■ Requirements ■
Reproduce the entries word for word, from their first line through the line containing "(x=189, y=89)", with both ends included. Leave the pictures out of your answer.

■ Recorded information ■

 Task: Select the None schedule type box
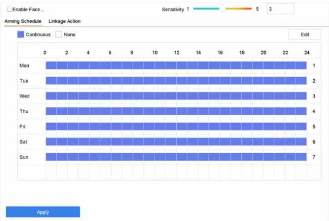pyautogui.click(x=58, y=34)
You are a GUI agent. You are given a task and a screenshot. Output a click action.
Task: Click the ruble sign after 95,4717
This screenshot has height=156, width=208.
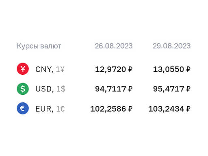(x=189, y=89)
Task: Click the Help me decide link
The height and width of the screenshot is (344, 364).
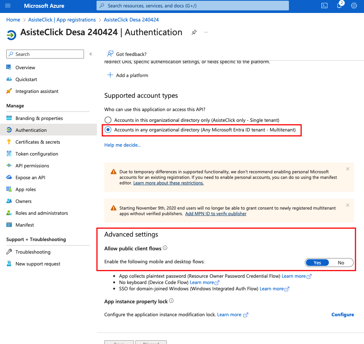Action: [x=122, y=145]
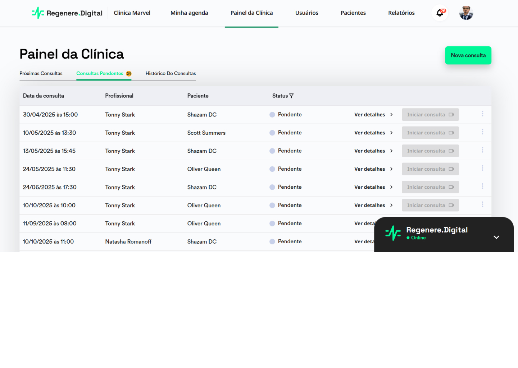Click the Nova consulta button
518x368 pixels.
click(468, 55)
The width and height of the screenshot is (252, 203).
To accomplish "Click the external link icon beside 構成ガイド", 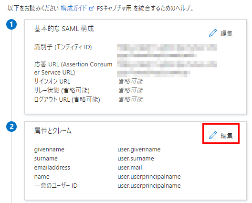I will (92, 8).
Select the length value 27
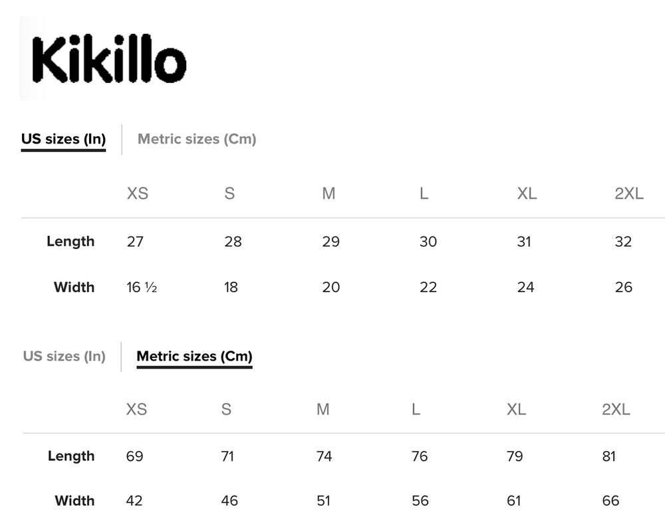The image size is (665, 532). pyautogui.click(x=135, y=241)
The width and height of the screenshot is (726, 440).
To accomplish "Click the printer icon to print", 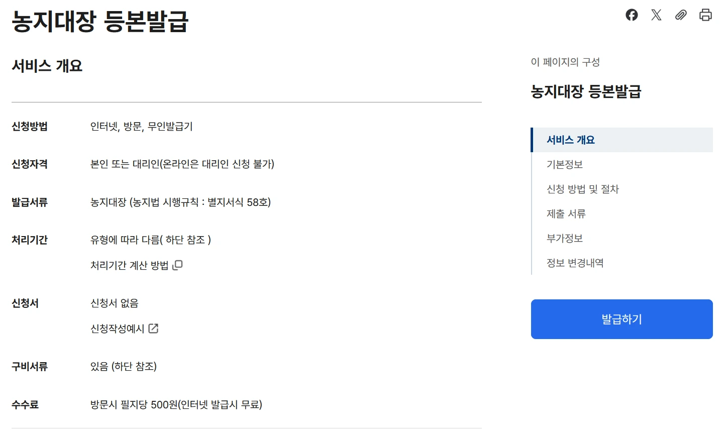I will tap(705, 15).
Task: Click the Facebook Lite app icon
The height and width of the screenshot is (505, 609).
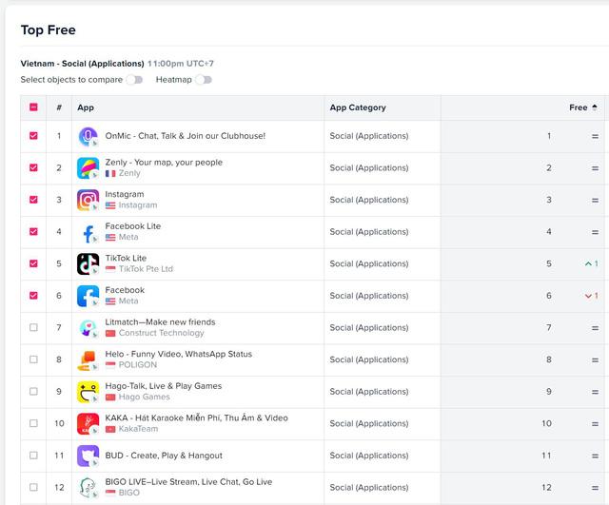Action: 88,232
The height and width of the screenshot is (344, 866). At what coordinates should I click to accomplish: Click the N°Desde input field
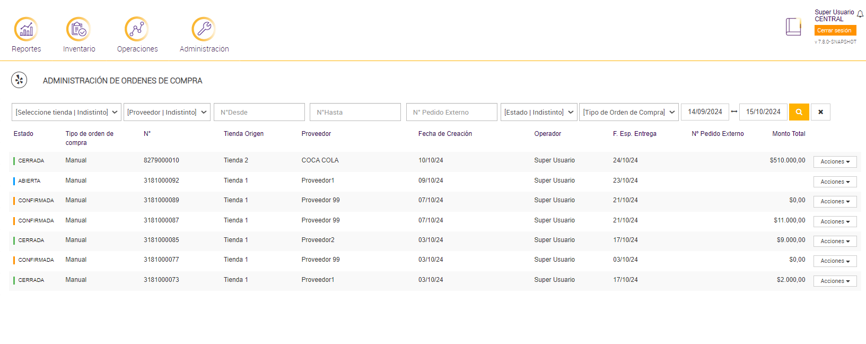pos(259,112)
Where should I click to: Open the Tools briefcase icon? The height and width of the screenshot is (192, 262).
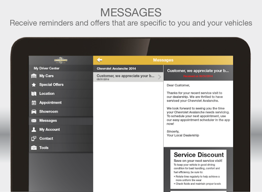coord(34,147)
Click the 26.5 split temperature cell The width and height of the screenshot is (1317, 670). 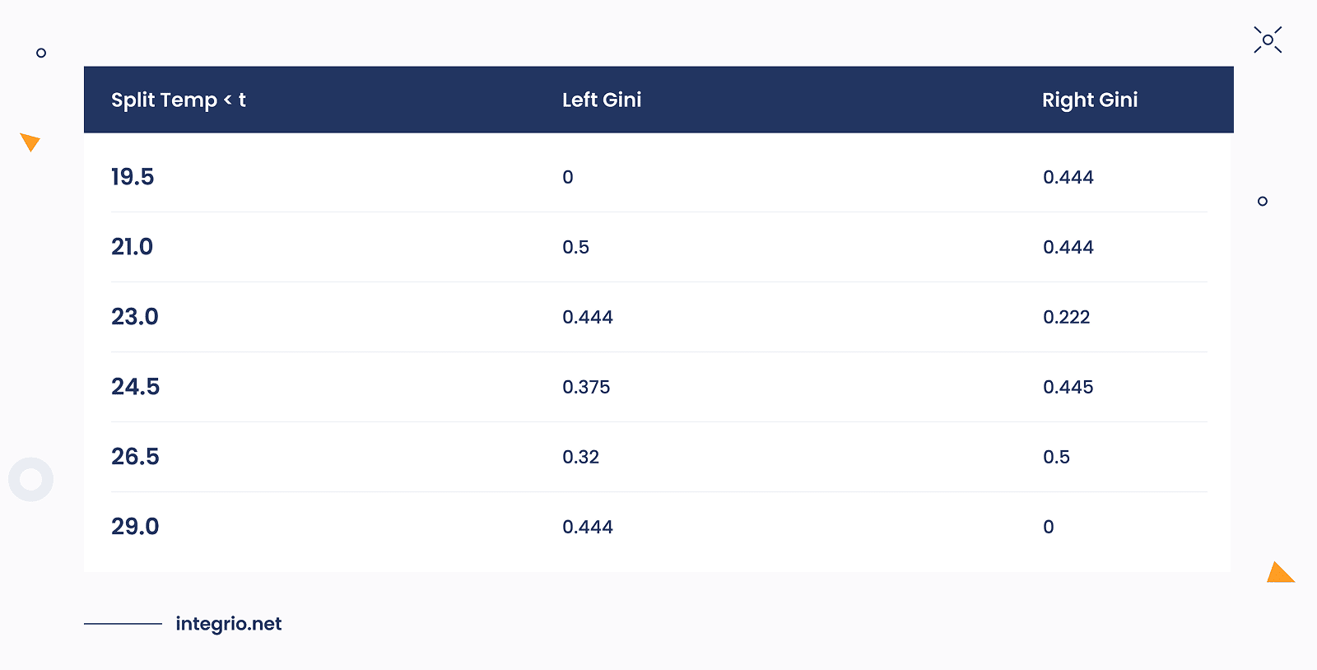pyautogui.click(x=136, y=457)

■ The result ■
 Task: Select the None schedule type box
pyautogui.click(x=58, y=34)
You are a GUI agent. You are given a task and a screenshot. Output a click action.
Task: Click the ruble sign after 95,4717
This screenshot has height=156, width=208.
(x=189, y=89)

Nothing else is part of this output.